If we demand that the schools accept into the normal class room the small percentage of students whose behavior prevents normal progress for the majority I agree it's crazy to expect a decent result. At the same time if we demand the inclusion of a large number of non English speakers the overall performance will certainly suffer. I note that Tim seems to strongly support the presence in our schools of families who are not legal residents and who represent a significant fraction likely a majority of the non English speakers. Are we not stacking the deck
against schools being successful? Would it be fair to suggest that a choice to embrace a large population of illegal immigrants is also a choice to reduce our schools ability to educate well?

Tim says:

The teachers unions have fought some of these efforts, and -- thanks to world-class organizing efforts and a fair amount of campaign money -- have managed to beat some of them back in Congress and state Legislatures. That's where Race to the Top comes in.

John replies

May we discard any pretense that the "agenda" of the teachers union is anything other than the protection of teaching jobs and enhancement of wages?

Tim says:

Duncan and his merry band of "reformers" are dangling out federal money to districts that desperately, desperately need any pennies they can get -- but the price is high. In essence, you have to sign on to at least part of the Duncan agenda, which promotes testing, charter schools, etc.

John replies

Just this once could we discuss education spending in a larger context, like what other countries spend?

http://www.nationmaster.com/graph/edu_spe_per_sec_sch_stu-spending-per-s...

Tim says:

The highest number of points — 138 of the 500-point scale that Duncan and his staff created for the Race — would be awarded based on a commitment to eliminate what teachers’ union leaders consider the most important protections enjoyed by their members: seniority-based compensation and permanent job security.

It's almost a cruel bargain: You don't have enough money to buy chalk for the chalkboard or pencils for the kids, and the feds are happy to help -- as long as you stick it to the teachers unions and sign onto an agenda that a lot of progressive school boards despise.

And that's where San Francisco is.

John replies

Why exactly in light of what we spend compared to other countries are we unable to as Tim suggests buy chalk?

Enough!

Your thoughts?

Posted by Guest John on May. 27, 2010 @ 4:17 pm

That, more than anything else, is responsible for the slow but steady decline in the SFUSD. The undemocratic and racist lottery system must end.

Posted by Lucretia Snapples on May. 27, 2010 @ 8:26 pm

Thank you for referencing the article in the NY magazine.
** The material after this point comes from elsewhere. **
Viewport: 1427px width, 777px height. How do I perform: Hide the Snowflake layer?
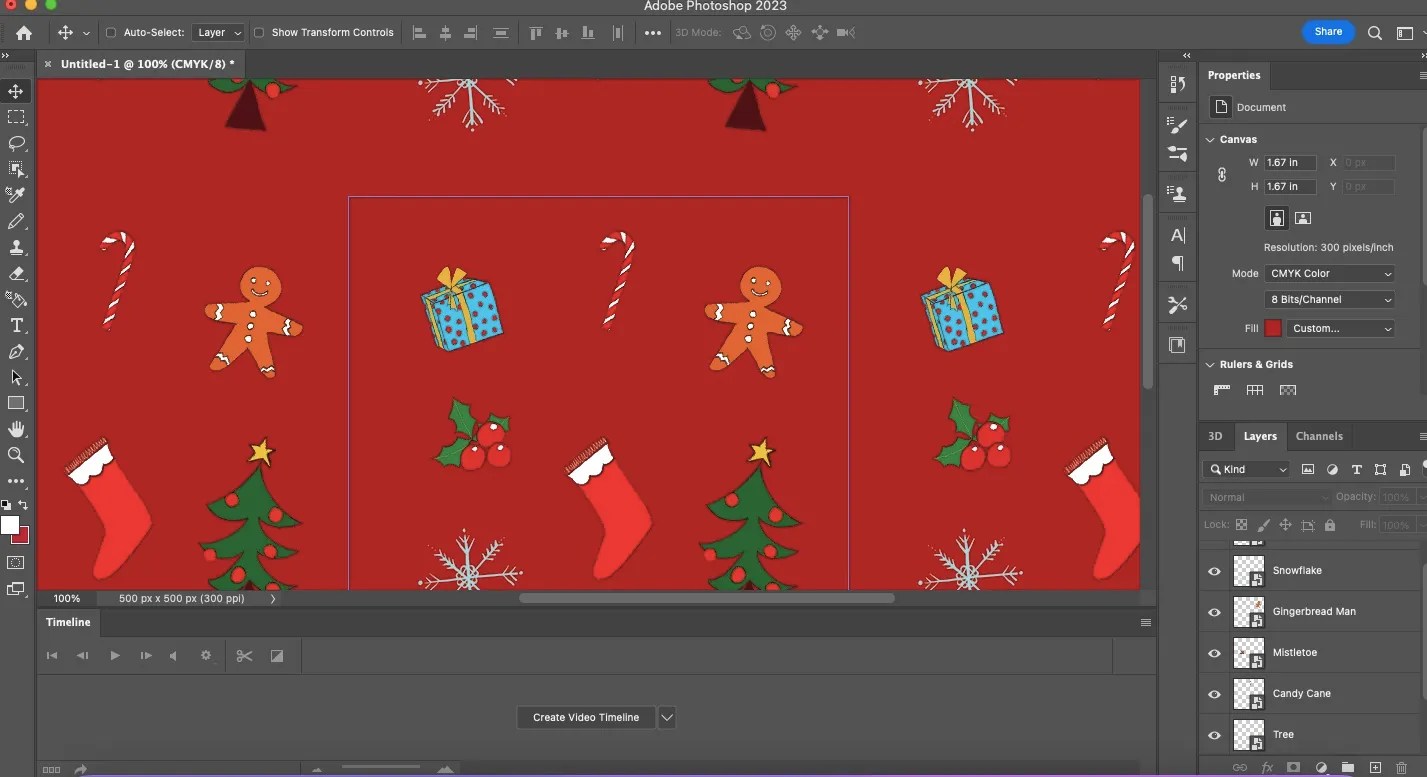click(x=1214, y=570)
It is the best one I have read about Rttt. I agree, like all workplaces, we can categorize people's work ethics similarly. The link to the MOU is critical to California's application. The second round is due June 1. Special consideration should not be ruled out by our author. California's is important to the success of the Obama administration's attempt at education reform. As a second grade teacher, our legislature has let us down by refusing to eliminate mandatory testing. Various bills have been introduced over the last several years that have failed. Money could be saved in this time of crisis. State Superintendent race should determine what Californians want their education system to become.
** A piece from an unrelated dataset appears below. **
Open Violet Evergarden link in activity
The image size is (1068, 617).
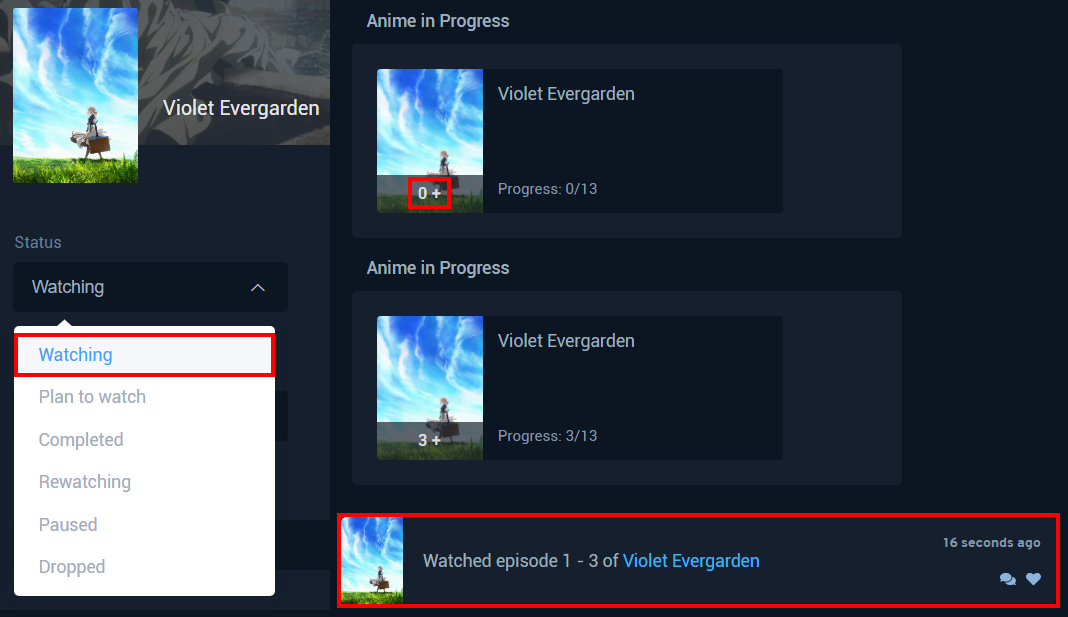691,560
Posted by Guest David Flint on May. 28, 2010 @ 7:06 am

From my own experience teaching in urban schools, I testify that very high test scores do not predict if a teacher is good, but very low test scores (scores relative to their peers who work with similar students) most surely bring up red flags that a teacher is floundering. Race to the Top is not about blaming teachers. It's about doing something. The status quo has not worked to reduce the achievement gap. Any progressive should see the gap in test results as a horrific injustice, rather than attack the tests. Something has to be done. If money was the sole problem, why do other nations spend less per GDP on schools and surpass us on international measures?